Doomed – Hopelessness (disrupted survival). There is no known cure for CTE. Instead, there is the real prospect of experiencing less and less control, less and less clarity. There is no light at the end of the tunnel. Those born with gifts of talent, strength and speed often have an easier time defending against universal feelings of death anxiety by convincing themselves they are special, capable of death-defying feats. When the fall from this perceived grace is deep, fast, and premature, the feelings of doom must be especially strong.
Forsaken – Hopelessness (disrupted attachment and survival). Throughout their lives, these gladiators were the “chosen ones”; they were nurtured, given special favors, recruited, and contracted. They were brought into the fold from the first days that they showed promise. Fans adored them, surrounded them at home and followed them on the road. They were reminded again and again how much they were considered part of a team, a city, and perhaps an entire state or region. When they retire, they are the outsiders. Some become whistle blowers or even plaintiffs, forging an even deeper divide between themselves and their former league. For older veterans, there is the twin insult of woefully inadequate pensions and a perceived lack of gratitude on the part of the current generation for their part in building what is now a multi-billion dollar industry. It might be said that the retired NFL player has been “disenfranchised” in every imaginable way.
Limited – Hopelessness (disrupted mastery and survival). Some former players are fortunate. They leave the game with their cognitive skills relatively intact. They may start a business, get a coaching position, or land a spot as a radio to television commentator. However, all of these endeavors presume adequate levels of memory, attention, and judgment. What if those capacities are severely compromised? Players devote most of their lives to refining a limited set of skills. One day they discover that their non-transferable skills have eroded (speed, strength, etc.) while potentially transferable skills (knowledge of the game, discipline, social and business networking) cannot be carried forward because the mind is too weak to carry out the transfer.
Helpless – Hopelessness (disrupted survival and mastery): The active NFL player seems to have an embarrassment of riches, more resources than they could ever expend, more clout and leverage they could ever exploit. They have talent, money, fame, and access to multiple social and political networks. They can request and secure preferred seating at restaurants and shows, membership at exclusive clubs.

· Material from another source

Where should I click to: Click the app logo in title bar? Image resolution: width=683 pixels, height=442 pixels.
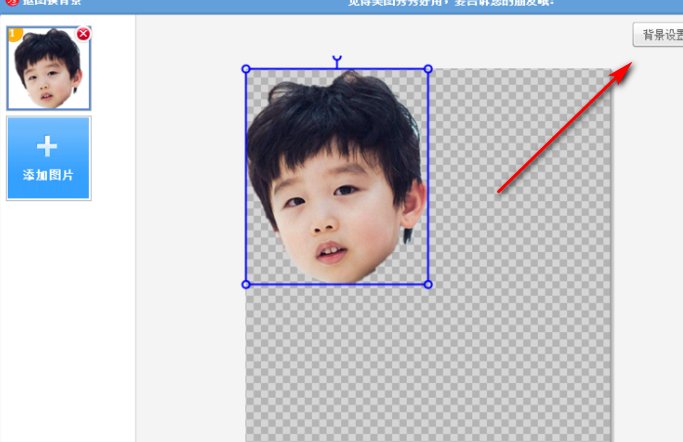click(12, 2)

Now consider the example of former pro quarterback Jim McMahon who is in his early fifties. His brain appears to be aging much faster. McMahon suffered multiple concussions in his career. He regrets having chosen football over baseball. Laurie Navon, McMahon’s girlfriend was quoted "When you see a man that was so big and so strong and so nice and gentle, and he doesn't know the difference between a toothbrush and a razor. He could have cut his mouth wide-open. After [he] got progressively worse, I had to watch everything he did. I couldn't let him take a shower or do any of the things you need to do every morning without me being there.